Exercise objective: Please transcribe the data that follows exactly, from its first line through the line that contains "Anastasia G (203, 305)".

Dataset entries:

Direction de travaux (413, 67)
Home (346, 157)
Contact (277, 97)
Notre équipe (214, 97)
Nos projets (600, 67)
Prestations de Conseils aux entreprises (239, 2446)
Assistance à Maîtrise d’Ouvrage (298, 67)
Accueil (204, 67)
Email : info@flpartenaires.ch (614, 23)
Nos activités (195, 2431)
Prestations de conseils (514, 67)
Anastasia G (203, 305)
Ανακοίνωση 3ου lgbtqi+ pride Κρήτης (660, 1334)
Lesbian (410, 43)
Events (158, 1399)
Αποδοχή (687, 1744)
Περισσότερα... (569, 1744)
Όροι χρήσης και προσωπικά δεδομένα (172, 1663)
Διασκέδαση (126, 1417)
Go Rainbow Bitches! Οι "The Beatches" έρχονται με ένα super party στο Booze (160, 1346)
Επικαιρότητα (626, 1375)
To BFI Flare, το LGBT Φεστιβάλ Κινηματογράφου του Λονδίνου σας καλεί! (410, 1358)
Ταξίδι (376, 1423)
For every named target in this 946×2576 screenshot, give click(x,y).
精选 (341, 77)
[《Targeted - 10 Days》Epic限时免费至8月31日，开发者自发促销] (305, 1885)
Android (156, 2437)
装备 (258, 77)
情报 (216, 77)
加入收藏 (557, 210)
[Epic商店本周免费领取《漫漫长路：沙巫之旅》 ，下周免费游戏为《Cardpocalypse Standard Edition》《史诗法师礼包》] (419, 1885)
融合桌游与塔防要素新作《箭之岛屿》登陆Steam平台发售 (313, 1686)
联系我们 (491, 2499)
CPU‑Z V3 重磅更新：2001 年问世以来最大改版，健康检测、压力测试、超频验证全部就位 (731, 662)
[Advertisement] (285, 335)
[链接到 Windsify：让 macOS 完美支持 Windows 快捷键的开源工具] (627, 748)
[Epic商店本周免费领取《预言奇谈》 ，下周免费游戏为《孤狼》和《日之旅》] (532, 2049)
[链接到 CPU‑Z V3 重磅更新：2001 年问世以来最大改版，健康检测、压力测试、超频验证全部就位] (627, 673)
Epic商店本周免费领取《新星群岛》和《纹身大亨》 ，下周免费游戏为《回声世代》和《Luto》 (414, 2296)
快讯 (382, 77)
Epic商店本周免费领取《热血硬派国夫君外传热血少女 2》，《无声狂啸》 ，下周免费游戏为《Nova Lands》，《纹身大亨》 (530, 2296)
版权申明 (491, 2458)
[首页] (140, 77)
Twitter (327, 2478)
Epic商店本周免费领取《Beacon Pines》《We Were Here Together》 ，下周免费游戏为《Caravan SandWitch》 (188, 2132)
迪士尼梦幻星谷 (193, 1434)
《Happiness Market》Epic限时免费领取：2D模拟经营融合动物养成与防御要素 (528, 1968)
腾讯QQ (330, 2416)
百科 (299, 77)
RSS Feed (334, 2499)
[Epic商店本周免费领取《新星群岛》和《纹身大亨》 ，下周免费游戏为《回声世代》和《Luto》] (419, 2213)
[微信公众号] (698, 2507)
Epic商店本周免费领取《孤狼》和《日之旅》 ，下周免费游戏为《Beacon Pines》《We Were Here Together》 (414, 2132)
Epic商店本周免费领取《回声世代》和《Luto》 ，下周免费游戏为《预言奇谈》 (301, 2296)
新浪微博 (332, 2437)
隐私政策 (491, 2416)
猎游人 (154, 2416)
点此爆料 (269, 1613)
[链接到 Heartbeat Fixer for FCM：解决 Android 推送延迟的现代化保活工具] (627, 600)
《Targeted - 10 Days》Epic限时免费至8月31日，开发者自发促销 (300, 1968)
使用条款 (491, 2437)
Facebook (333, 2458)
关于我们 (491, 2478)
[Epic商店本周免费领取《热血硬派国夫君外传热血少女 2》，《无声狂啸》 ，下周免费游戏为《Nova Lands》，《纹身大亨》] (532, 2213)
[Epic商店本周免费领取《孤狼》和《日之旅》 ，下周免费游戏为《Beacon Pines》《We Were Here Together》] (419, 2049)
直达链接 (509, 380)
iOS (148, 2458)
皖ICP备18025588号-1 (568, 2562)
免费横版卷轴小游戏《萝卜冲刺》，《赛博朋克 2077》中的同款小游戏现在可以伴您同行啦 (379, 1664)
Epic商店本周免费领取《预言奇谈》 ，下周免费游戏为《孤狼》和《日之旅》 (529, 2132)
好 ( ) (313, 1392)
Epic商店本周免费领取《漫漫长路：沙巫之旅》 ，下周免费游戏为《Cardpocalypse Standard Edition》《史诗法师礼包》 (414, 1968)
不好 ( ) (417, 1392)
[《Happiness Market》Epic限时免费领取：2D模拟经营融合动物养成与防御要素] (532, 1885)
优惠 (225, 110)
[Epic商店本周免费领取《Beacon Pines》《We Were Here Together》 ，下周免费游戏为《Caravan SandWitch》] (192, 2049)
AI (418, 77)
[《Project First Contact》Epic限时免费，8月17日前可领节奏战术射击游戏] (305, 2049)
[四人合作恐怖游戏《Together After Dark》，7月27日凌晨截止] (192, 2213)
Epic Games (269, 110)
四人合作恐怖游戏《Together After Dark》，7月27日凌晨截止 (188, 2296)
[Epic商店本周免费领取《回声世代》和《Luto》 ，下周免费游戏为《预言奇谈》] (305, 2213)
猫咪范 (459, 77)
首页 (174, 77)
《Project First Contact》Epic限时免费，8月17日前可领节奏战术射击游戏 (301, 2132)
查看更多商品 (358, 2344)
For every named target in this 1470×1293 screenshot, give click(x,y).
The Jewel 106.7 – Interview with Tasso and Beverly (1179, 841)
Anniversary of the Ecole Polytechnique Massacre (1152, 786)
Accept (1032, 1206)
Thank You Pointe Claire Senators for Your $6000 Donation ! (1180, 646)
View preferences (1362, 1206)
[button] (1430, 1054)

Final answer:
Direction de travaux (413, 67)
Home (346, 157)
Contact (277, 97)
Notre équipe (214, 97)
Nos projets (600, 67)
Prestations de Conseils aux entreprises (239, 2446)
Assistance à Maîtrise d’Ouvrage (298, 67)
Accueil (204, 67)
Email : info@flpartenaires.ch (614, 23)
Nos activités (195, 2431)
Prestations de conseils (514, 67)
Anastasia G (203, 305)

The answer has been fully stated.